Metritis in Cows: Causes, Symptoms, and Treatment

Metritis is a common uterine infection affecting cattle, characterized by acute inflammation of the uterus. It typically develops shortly after a cow gives birth, making the postpartum period highly vulnerable. The disease reduces milk yield and impairs reproductive performance. Because metritis occurs during the transition phase into lactation, early detection and management are paramount to mitigating long-term economic consequences.

Understanding Metritis: Definition and Types

Metritis is an inflammation affecting all layers of the uterine wall: the inner lining (endometrium), the muscular layer (myometrium), and the outer surface (serosa). This distinguishes it from endometritis, where inflammation is limited only to the uterine lining. The severity and timing of the infection categorize metritis into two primary types.

Puerperal Metritis, also known as acute metritis, is the most severe form and manifests within the first ten days following calving. This type involves a deep bacterial infection that often leads to systemic illness, causing the cow to become physically sick. Clinical Metritis occurs up to 21 days postpartum and is primarily characterized by uterine discharge without severe systemic signs of illness. This classification guides the appropriate level of intervention required.

Recognizing the Clinical Signs

The most recognizable sign of metritis is an abnormal uterine discharge that may appear watery and reddish-brown. This discharge often has a foul or fetid odor. In cases of Puerperal Metritis, these localized signs are accompanied by clear indicators of systemic disease.

A cow with severe metritis exhibits a fever, with a body temperature exceeding 39.5°C (103.1°F). Systemic illness also manifests as depression, lethargy, and a noticeable reduction in appetite and milk production. Conversely, a cow with Clinical Metritis primarily shows the characteristic uterine discharge, but without severe systemic indicators like high fever or depression. Recognizing this distinction is important because the presence or absence of systemic signs dictates the urgency and nature of the required medical treatment.

Primary Causes and Risk Factors

Metritis is fundamentally a bacterial disease resulting from uterine contamination following the birthing process. While bacterial contamination occurs in nearly all cows postpartum, metritis development depends on the cow’s immune response and the proliferation of specific bacteria. The uterine microbiome of affected cows shifts, favoring a high abundance of bacteria like Fusobacterium and Bacteroidetes.

The single greatest risk factor is a Retained Placenta, where the fetal membranes fail to be expelled within 12 to 24 hours after calving. Dystocia, or difficult/assisted calving, also significantly increases risk due to potential physical trauma and the introduction of environmental pathogens.

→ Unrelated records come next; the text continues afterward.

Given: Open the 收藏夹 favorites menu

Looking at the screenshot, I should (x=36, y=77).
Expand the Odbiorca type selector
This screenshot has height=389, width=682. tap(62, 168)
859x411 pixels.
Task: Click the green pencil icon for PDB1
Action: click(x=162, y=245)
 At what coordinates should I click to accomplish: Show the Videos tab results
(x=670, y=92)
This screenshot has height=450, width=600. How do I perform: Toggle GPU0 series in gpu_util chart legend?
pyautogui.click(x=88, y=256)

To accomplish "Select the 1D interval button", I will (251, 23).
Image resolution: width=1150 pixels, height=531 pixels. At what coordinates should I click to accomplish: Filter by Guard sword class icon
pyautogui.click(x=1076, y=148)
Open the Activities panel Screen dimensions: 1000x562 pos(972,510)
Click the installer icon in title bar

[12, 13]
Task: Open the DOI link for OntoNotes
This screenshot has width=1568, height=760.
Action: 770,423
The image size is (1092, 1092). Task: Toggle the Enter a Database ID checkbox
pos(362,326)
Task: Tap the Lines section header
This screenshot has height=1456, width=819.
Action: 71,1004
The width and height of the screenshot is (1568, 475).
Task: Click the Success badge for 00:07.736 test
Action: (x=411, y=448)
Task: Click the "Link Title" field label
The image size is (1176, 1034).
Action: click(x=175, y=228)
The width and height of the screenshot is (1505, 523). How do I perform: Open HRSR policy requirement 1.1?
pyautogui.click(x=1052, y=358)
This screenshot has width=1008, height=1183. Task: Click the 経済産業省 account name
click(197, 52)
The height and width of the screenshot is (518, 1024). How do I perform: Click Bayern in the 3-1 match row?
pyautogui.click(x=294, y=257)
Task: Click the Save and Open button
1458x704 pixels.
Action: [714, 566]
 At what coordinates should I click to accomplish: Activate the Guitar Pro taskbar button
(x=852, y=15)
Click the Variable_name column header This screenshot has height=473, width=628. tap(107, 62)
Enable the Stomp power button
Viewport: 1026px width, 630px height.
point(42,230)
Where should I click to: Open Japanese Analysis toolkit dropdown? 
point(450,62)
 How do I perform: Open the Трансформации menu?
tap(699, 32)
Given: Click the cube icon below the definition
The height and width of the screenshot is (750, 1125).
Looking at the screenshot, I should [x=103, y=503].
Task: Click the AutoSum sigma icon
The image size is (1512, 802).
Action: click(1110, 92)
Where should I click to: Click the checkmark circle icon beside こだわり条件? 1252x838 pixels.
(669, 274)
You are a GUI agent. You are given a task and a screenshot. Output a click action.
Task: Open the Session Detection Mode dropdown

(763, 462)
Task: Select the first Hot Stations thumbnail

Predisposing factors relate to the cow’s metabolic health during the transition period. Cows experiencing a negative energy balance or low dry matter intake (DMI) before calving are more susceptible because their immune function is compromised. Subclinical hypocalcemia is also a risk factor because calcium is necessary for effective uterine muscle contractions that help clear the uterus of fluid and bacteria. Furthermore, an unsanitary calving environment, such as a dirty or wet maternity pen, directly increases the bacterial load to which the cow is exposed.

Treatment Protocols and Management

The goal of metritis treatment is to clear the infection and resolve the inflammation. For severe cases of Puerperal Metritis involving systemic illness, immediate intervention with systemic antibiotics is the standard approach. Broad-spectrum antibiotics, such as ceftiofur, are often administered by injection to reach therapeutic concentrations.

In addition to antibiotics, supportive care is necessary. This often includes the administration of non-steroidal anti-inflammatory drugs (NSAIDs), such as flunixin meglumine, to reduce fever and alleviate pain and inflammation. Cows that are dehydrated or unable to eat may also require fluid therapy and nutritional support to maintain metabolic stability.

For less severe cases of Clinical Metritis, the treatment focus shifts to promoting uterine clearance. Veterinarians may use hormonal therapy, such as an injection of Prostaglandin F2\(\alpha\) (PGF2\(\alpha\)), after the initial inflammatory period subsides. This hormone stimulates strong uterine contractions, aiding in the expulsion of infectious fluid and tissue from the reproductive tract. Modern veterinary practice generally discourages the direct infusion of antibiotics into the uterus due to concerns about introducing new bacteria, causing tissue irritation, and limited effectiveness compared to systemic treatment.

Prevention Strategies for Herd Health

Proactive management practices focused on the transition period are the most effective way to reduce metritis incidence. Maintaining a clean, dry, and well-bedded calving area minimizes the cow’s exposure to environmental bacteria during birth. Minimizing difficult births through careful sire selection and appropriate calving assistance protocols also lowers the risk associated with reproductive tract trauma and contamination.

Nutritional management plays a role in immune function. Ensuring cows maintain adequate dry matter intake and receive proper mineral supplementation, particularly calcium, helps prevent metabolic disorders like hypocalcemia. Implementing a daily monitoring program for all fresh cows for the first two weeks postpartum allows for the earliest possible detection of fever and abnormal discharge, enabling prompt veterinary intervention.